Synchronize data from multiple tables in an ApsaraDB for ClickHouse database to Hologres in offline mode - DataWorks

This topic describes how to create and configure a batch synchronization task to synchronize data from multiple tables in an ApsaraDB for ClickHouse database to Hologres.

Limits

Batch synchronization from ApsaraDB for ClickHouse supports only ApsaraDB for ClickHouse data sources of V20.8 or V21.8.
Batch synchronization to ApsaraDB for ClickHouse supports only exclusive resource groups for Data Integration and new-version resource groups.

Prerequisites

An exclusive resource group for Data Integration or a new-version resource group is purchased. For more information, see Create and use an exclusive resource group for Data Integration or Create and use a serverless resource group.
A ClickHouse data source is added. For more information, see Add a ClickHouse data source.
A Hologres data source is added. For more information, see Add a Hologres data source.
Network connections are established between your resource group and the data sources. For more information, see Network connectivity solutions.

Procedure

Step 1: Select a synchronization type

Go to the Data Integration page.
Log on to the DataWorks console. In the top navigation bar, select the desired region. In the left-side navigation pane, choose Data Development and Governance > Data Integration. On the page that appears, select the desired workspace from the drop-down list and click Go to Data Integration.
In the left-side navigation pane of the Data Integration page, click Synchronization Task. In the Create Synchronization Task section, select ClickHouse from the Source drop-down list and Hologres from the Destination drop-down list, and click Create. The Create Data Synchronization Solution page appears. In the Basic Settings section of the page, configure the following parameters:
- New Node Name: Specify a name for the synchronization task based on your business requirements.
- Synchronization Method: Select Batch migration of entire database.

Step 2: Establish network connections

In the Network and Resource Configuration section, select the ClickHouse data source as the source, the Hologres data source as the destination, and the resource group. Then, click Test Connectivity for All Resource Groups and Data Sources to test the connectivity between the resource group and the data sources.
Click Next.

Step 3: Select the tables from which you want to synchronize data

In this step, you can select the tables from which you want to synchronize data in the Source Table list and click the icon to move the selected tables to the Selected Tables list.

Step 4: Configure settings related to destination tables

In the Mapping Rules for Destination Tables section, select all rows that are displayed and click Batch Refresh Mapping Results.

Note

After you select the tables from which you want to synchronize data, the selected tables are automatically displayed in the Mapping Rules for Destination Tables section. The properties of the destination tables are waiting to be mapped. You must manually define mappings between the source tables and destination tables to determine the data reading and writing relationships. Then, you can click Refresh in the Actions column. You can directly refresh mappings between source tables and destination tables. You can also refresh mappings between source tables and destination tables after you configure settings related to destination tables.
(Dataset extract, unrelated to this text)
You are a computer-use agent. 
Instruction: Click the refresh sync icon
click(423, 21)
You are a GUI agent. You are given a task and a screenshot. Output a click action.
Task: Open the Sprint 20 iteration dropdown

You can also select specific items and click Batch Modify to modify the items based on your business requirements. The following table describes the options that you can select after you click Batch Modify.

Option	Description
Value assignment	You can add constants and variables to destination tables.
Customize Mapping Rules for Destination Schema Names	You can concatenate built-in variables and specified strings into a final destination schema name. You can edit built-in variables. For example, you can specify strings as the value of built-in variables.
Customize Mapping Rules for Destination Table Names	You can concatenate built-in variables and specified strings into a destination table name. You can edit built-in variables. For example, you can specify strings as the value of built-in variables.
Destination Table Schema - Batch Modify and Add Field	You can perform one of the following operations on multiple destination tables at a time: modify schemas, add fields, and specify primary keys.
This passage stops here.